▶ [TASK BRIEF]: Return all records exactly. Nothing may be added.

....................

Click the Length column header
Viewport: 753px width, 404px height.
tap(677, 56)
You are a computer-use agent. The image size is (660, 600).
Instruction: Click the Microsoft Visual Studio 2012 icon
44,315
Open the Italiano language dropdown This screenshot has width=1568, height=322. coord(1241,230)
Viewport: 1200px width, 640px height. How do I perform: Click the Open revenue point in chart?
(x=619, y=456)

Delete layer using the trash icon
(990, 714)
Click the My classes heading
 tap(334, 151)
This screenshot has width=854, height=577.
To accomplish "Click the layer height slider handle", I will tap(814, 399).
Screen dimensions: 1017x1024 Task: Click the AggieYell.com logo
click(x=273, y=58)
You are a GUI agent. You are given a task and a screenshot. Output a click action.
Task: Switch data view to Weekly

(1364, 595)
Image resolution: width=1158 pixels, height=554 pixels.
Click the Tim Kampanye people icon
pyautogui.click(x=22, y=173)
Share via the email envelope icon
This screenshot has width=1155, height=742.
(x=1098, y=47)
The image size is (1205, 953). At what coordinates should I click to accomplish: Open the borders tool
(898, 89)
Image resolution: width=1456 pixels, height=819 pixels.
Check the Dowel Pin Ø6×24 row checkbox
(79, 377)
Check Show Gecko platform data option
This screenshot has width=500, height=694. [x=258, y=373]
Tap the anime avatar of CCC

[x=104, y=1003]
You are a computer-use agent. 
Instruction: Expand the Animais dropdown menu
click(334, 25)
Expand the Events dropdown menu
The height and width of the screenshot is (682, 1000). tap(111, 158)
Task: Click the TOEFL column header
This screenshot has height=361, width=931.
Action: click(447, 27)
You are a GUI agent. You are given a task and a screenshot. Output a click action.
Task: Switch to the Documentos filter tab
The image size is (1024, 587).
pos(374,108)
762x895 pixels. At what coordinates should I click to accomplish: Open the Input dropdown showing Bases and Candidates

....................

▶ [EXERCISE SOLUTION]:
Click the Length column header
Viewport: 753px width, 404px height.
tap(677, 56)
You are a computer-use agent. The image size is (660, 600).
Instruction: Click the Microsoft Visual Studio 2012 icon
44,315
Open the Italiano language dropdown This screenshot has width=1568, height=322. coord(1241,230)
Viewport: 1200px width, 640px height. How do I perform: Click the Open revenue point in chart?
(x=619, y=456)

Delete layer using the trash icon
(990, 714)
Click the My classes heading
 tap(334, 151)
This screenshot has width=854, height=577.
To accomplish "Click the layer height slider handle", I will tap(814, 399).
Screen dimensions: 1017x1024 Task: Click the AggieYell.com logo
click(x=273, y=58)
You are a GUI agent. You are given a task and a screenshot. Output a click action.
Task: Switch data view to Weekly

(1364, 595)
Image resolution: width=1158 pixels, height=554 pixels.
Click the Tim Kampanye people icon
pyautogui.click(x=22, y=173)
Share via the email envelope icon
This screenshot has width=1155, height=742.
(x=1098, y=47)
The image size is (1205, 953). At what coordinates should I click to accomplish: Open the borders tool
(898, 89)
Image resolution: width=1456 pixels, height=819 pixels.
Check the Dowel Pin Ø6×24 row checkbox
(79, 377)
Check Show Gecko platform data option
This screenshot has width=500, height=694. [x=258, y=373]
Tap the anime avatar of CCC

[x=104, y=1003]
You are a computer-use agent. 
Instruction: Expand the Animais dropdown menu
click(334, 25)
Expand the Events dropdown menu
The height and width of the screenshot is (682, 1000). tap(111, 158)
Task: Click the TOEFL column header
This screenshot has height=361, width=931.
Action: click(447, 27)
You are a GUI agent. You are given a task and a screenshot. Output a click action.
Task: Switch to the Documentos filter tab
The image size is (1024, 587).
pos(374,108)
762x895 pixels. At what coordinates should I click to accomplish: Open the Input dropdown showing Bases and Candidates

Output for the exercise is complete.